There wasn’t anything resembling the 2020 Brit awards controversy over a lack of female representation, when so few women were nominated that even the event’s host, Jack Whitehall, accused the BPI of “recycling all sorts of excuses” over the issue. Quite the opposite: Taylor Swift became the first female artist in history to win album of the year three times – vindication for the left-turn away from brash pop on her album Folklore – while Megan Thee Stallion ended 17 years of male dominance in the best rap song category, and Beyoncé shifted into second position in the list of most-awarded artists of all time (behind Hungarian-British conductor Georg Solti).

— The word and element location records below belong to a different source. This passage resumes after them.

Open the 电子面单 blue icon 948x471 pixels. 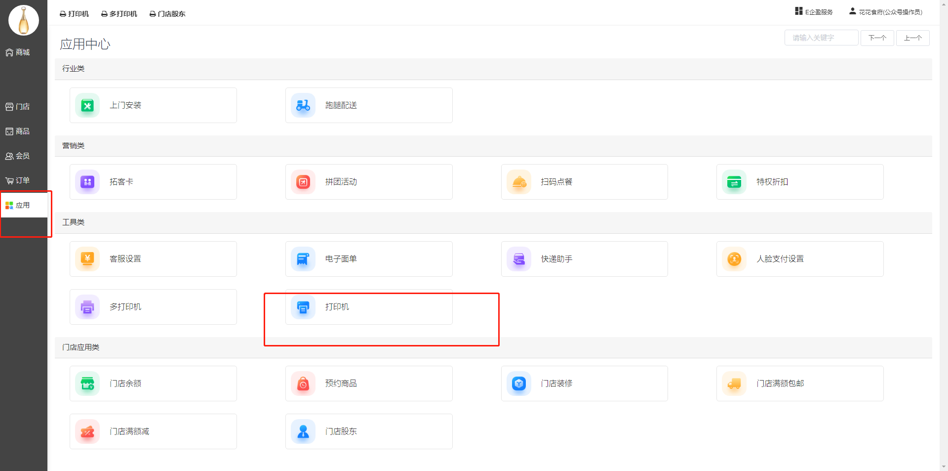(303, 259)
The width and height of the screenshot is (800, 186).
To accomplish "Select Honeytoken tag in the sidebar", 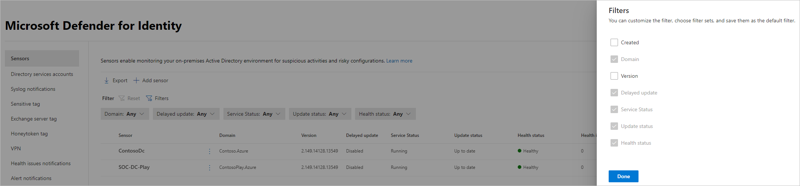I will point(29,134).
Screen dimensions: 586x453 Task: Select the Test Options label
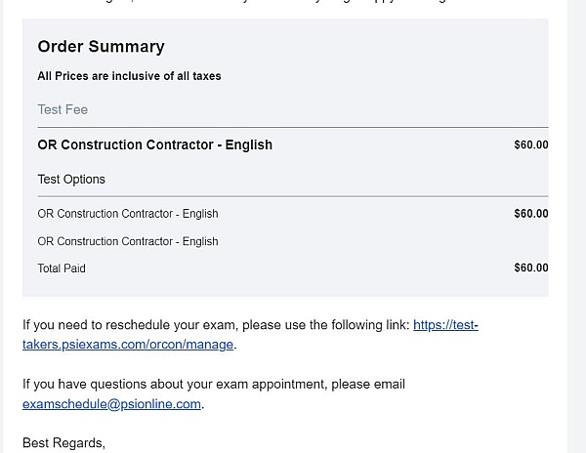tap(71, 179)
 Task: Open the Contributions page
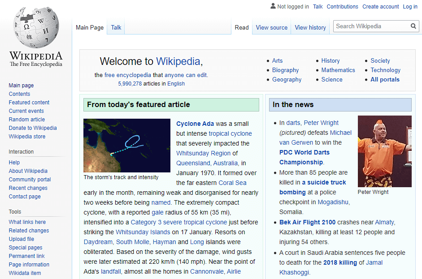coord(342,6)
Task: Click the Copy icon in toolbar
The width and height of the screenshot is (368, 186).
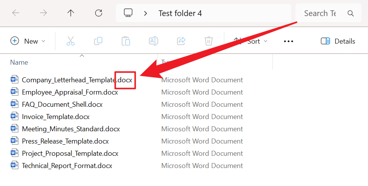Action: pyautogui.click(x=98, y=41)
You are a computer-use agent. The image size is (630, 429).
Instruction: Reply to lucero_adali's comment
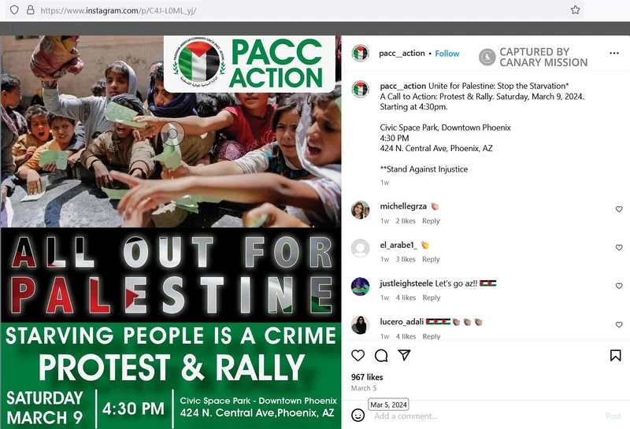tap(431, 336)
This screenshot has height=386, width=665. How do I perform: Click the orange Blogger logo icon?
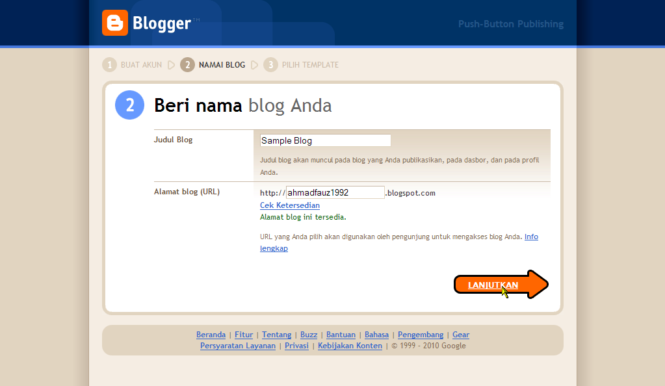tap(115, 23)
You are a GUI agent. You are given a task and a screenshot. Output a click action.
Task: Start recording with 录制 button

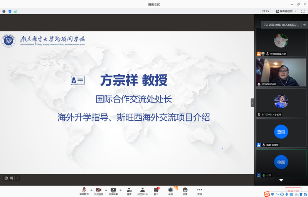170,191
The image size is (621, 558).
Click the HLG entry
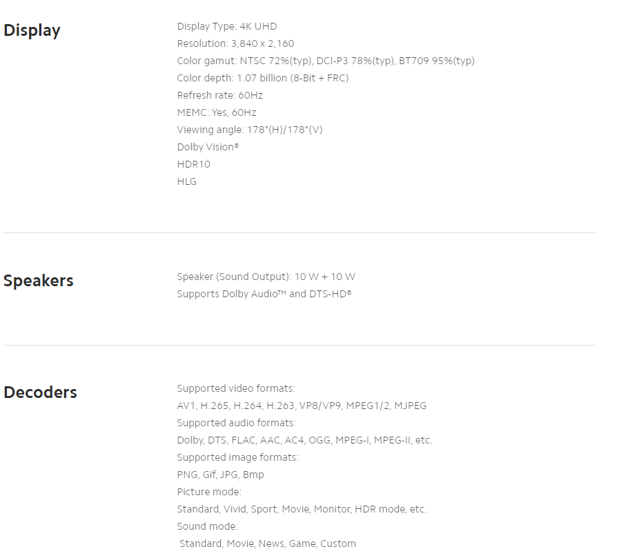coord(186,181)
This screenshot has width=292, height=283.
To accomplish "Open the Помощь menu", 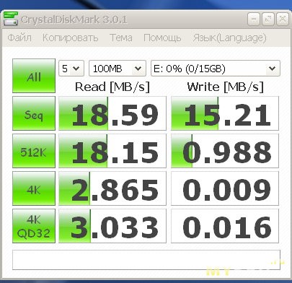I will [162, 38].
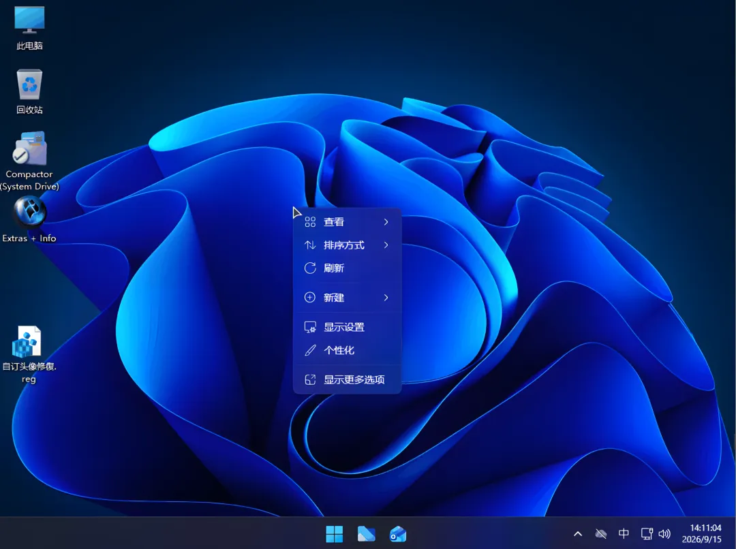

Meanwhile, the accusations of racism at last year’s Grammys, when best rap album winner Tyler, the Creator suggested that black artists were pigeonholed and wondered aloud “why can’t we be in pop?” appeared to have hit home. Megan Thee Stallion won best new artist; Brittany Howard best rock song for Stay High; HER’s I Can’t Breathe took home song of the year, as it deserved to do: if you want a potent musical reflection of the racial tumult of the last 12 months, I Can’t Breathe is it.
There were no major upsets, no outbreaks of the Grammys’ time-honoured tradition of WTF moments. Billie Eilish said that Megan Thee Stallion’s Savage remix should have won record of the year instead of her own Everything I Wanted and demanded the crowd applaud the rapper, but, in truth, Everything I Wanted is a great record: its win isn’t a return to the deeply fishy years when Simply Red or Leo Sayer waltzed off with best R&B song.
If you could see where the impetus to make changes had come from, crucially, none of the awards looked like an exercise in box-ticking designed to assuage criticism: they felt deserved. You can only hope the Brits take note.